**Task prompt**
Count the lines in the listing below that hold the string "computer". Reply with the number alone.

**Input**
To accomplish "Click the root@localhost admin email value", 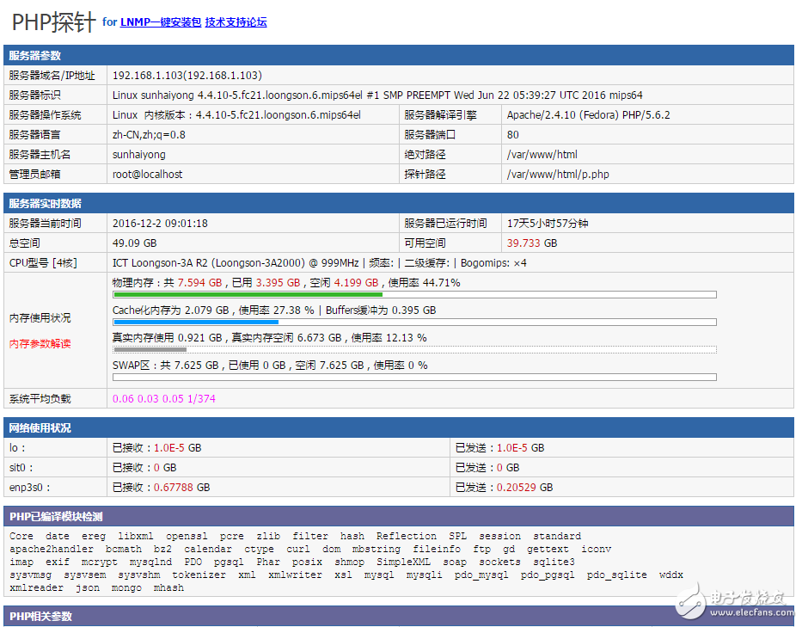I will coord(147,175).
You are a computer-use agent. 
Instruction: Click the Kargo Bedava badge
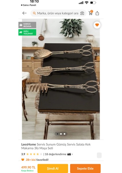coord(27,25)
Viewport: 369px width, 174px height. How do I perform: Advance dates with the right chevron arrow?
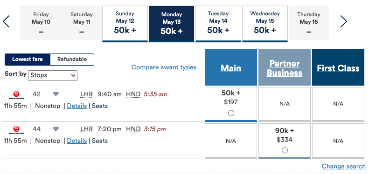[344, 21]
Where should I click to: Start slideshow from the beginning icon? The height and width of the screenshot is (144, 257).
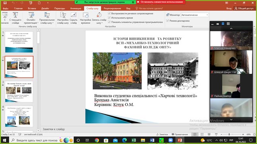coord(5,15)
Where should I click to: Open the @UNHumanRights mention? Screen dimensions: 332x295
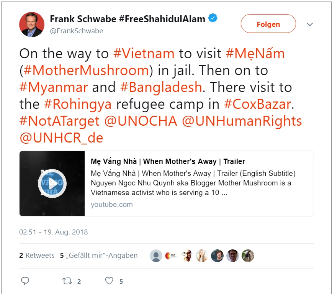click(x=242, y=121)
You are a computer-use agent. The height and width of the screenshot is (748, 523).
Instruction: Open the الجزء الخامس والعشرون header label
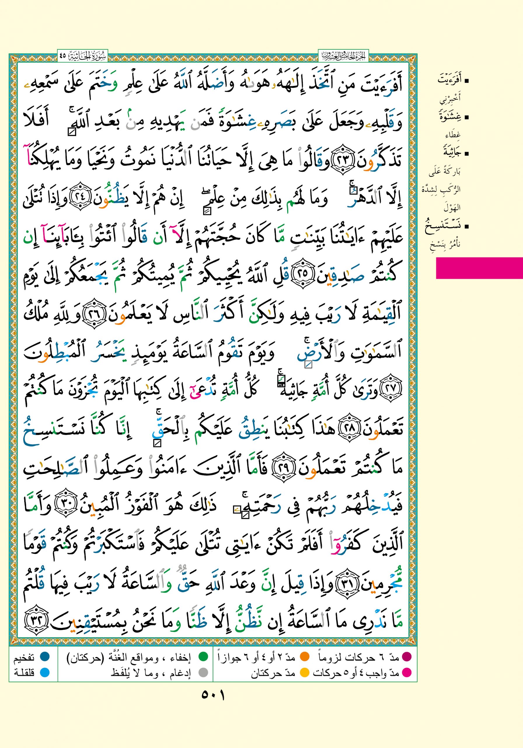pos(343,56)
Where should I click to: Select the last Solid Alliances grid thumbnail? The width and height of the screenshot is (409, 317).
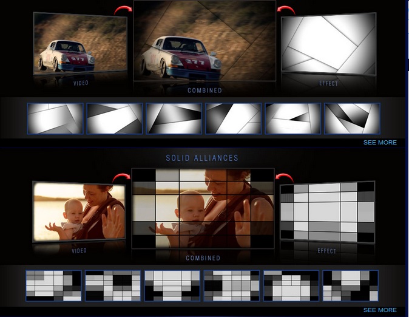(x=351, y=285)
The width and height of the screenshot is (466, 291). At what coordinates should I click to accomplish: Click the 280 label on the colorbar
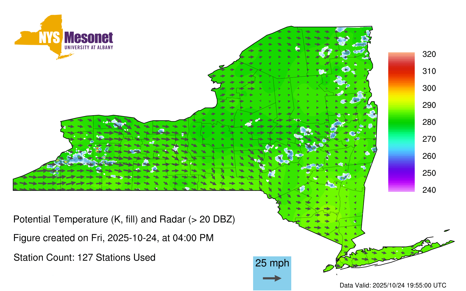point(429,122)
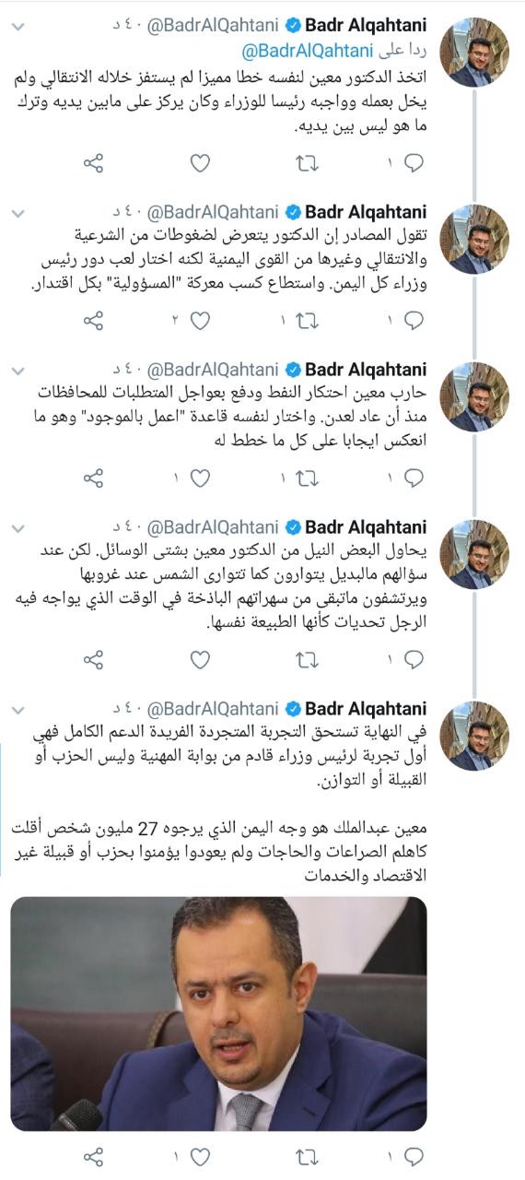This screenshot has height=1180, width=525.
Task: Retweet the first tweet in the thread
Action: coord(306,164)
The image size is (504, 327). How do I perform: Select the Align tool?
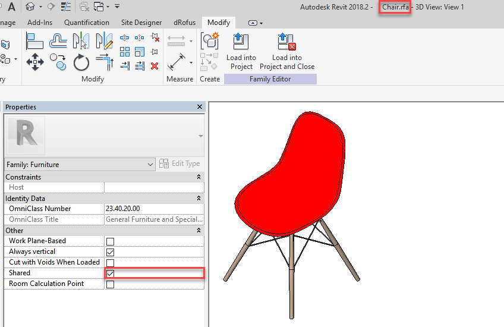coord(35,41)
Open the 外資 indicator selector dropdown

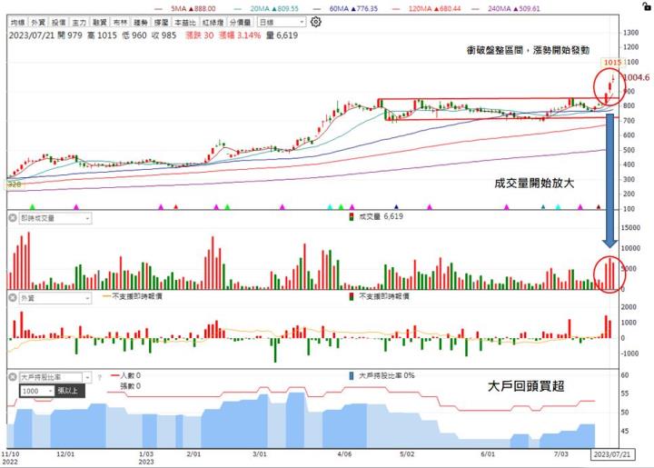tap(87, 297)
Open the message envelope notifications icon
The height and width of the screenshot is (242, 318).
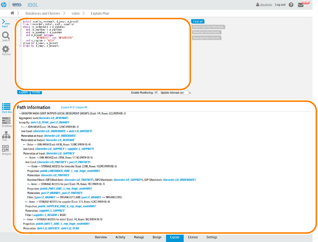click(301, 5)
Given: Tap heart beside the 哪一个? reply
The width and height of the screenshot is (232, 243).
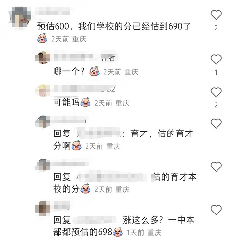Looking at the screenshot, I should 216,59.
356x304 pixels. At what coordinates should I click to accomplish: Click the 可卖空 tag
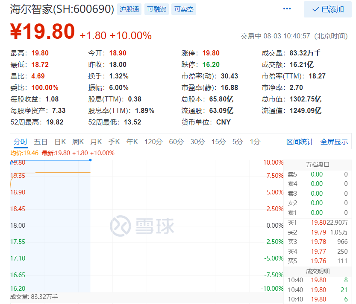[x=184, y=9]
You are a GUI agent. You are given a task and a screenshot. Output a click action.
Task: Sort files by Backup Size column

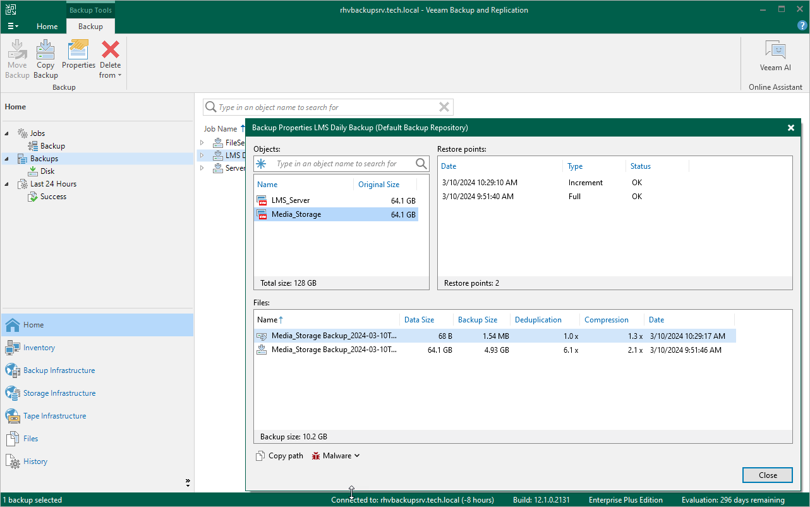tap(478, 320)
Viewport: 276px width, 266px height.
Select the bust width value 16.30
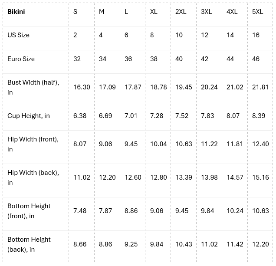[x=82, y=87]
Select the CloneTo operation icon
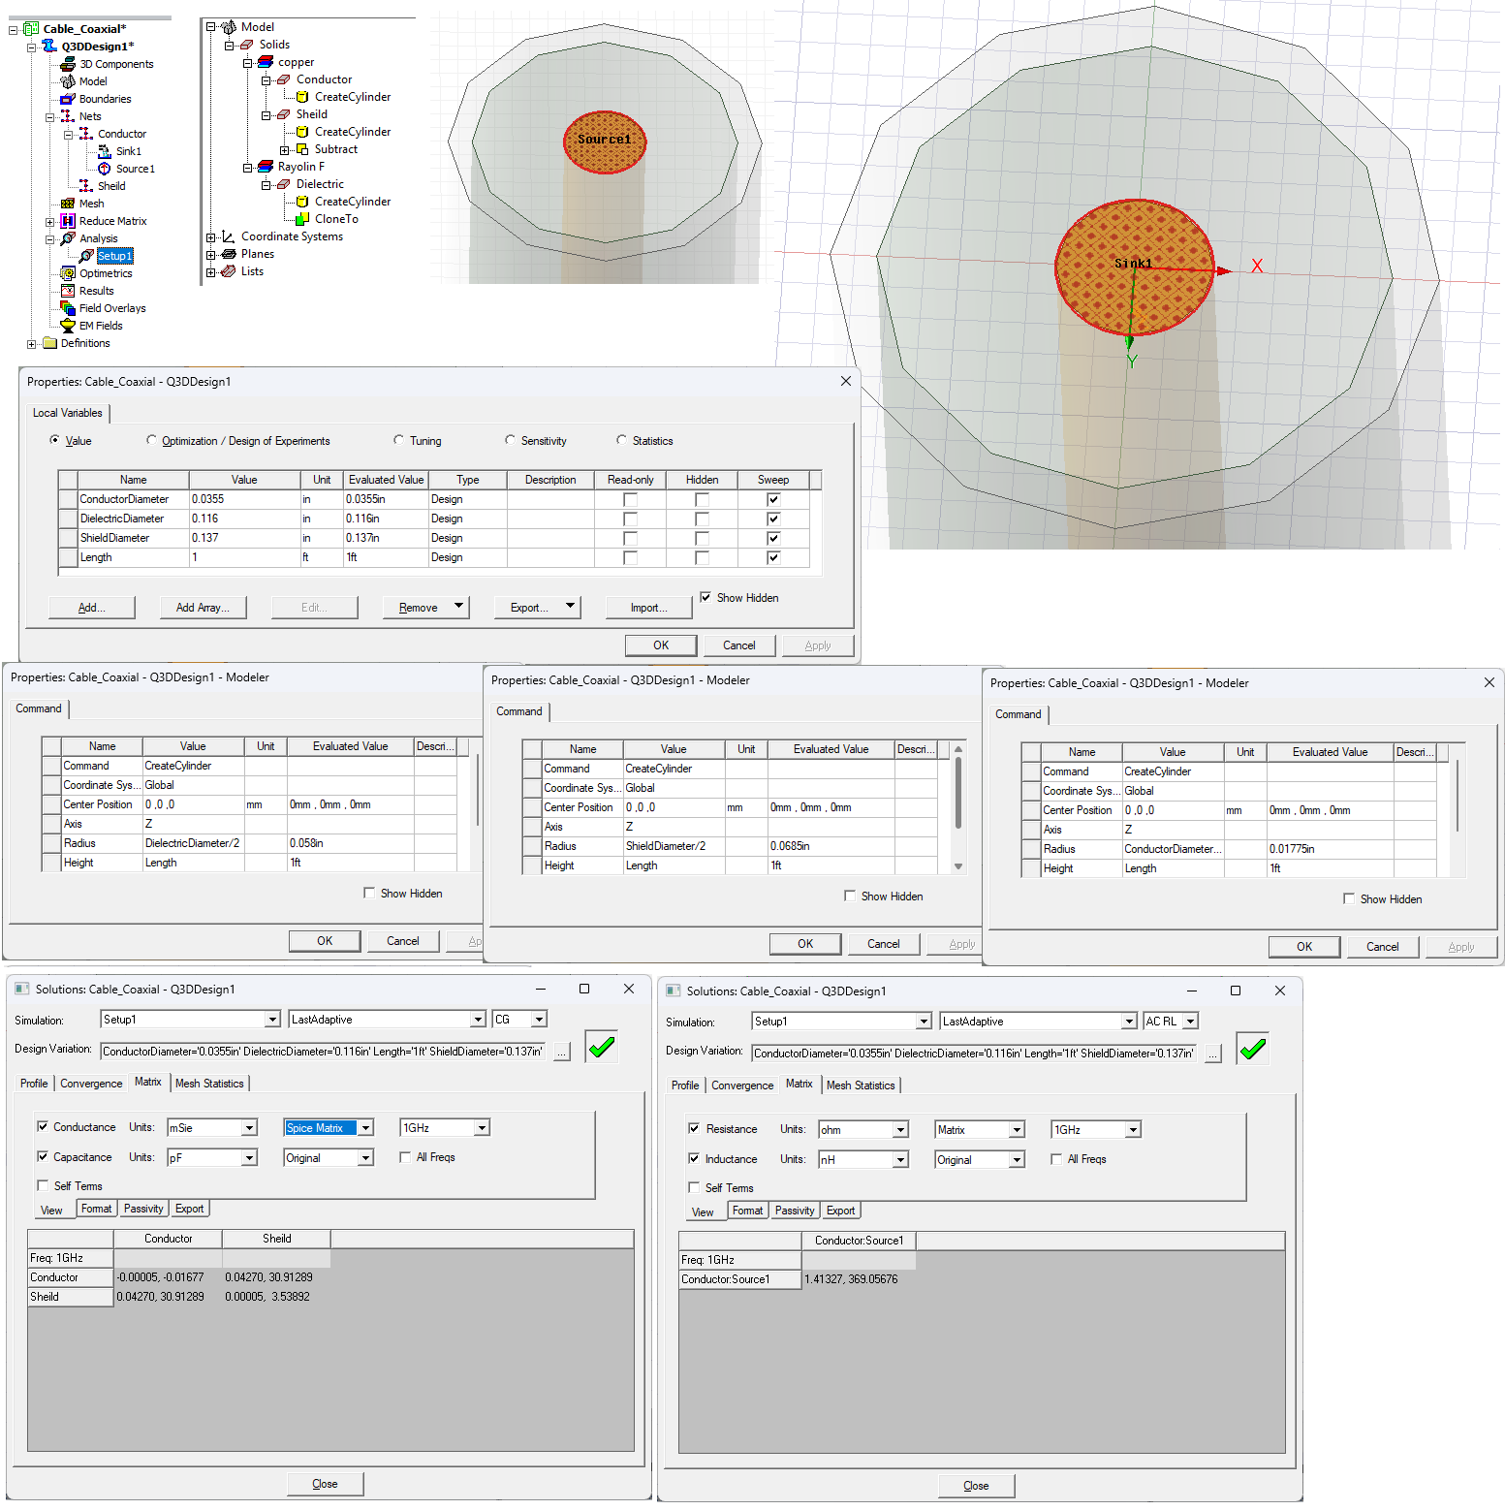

**Response area**
2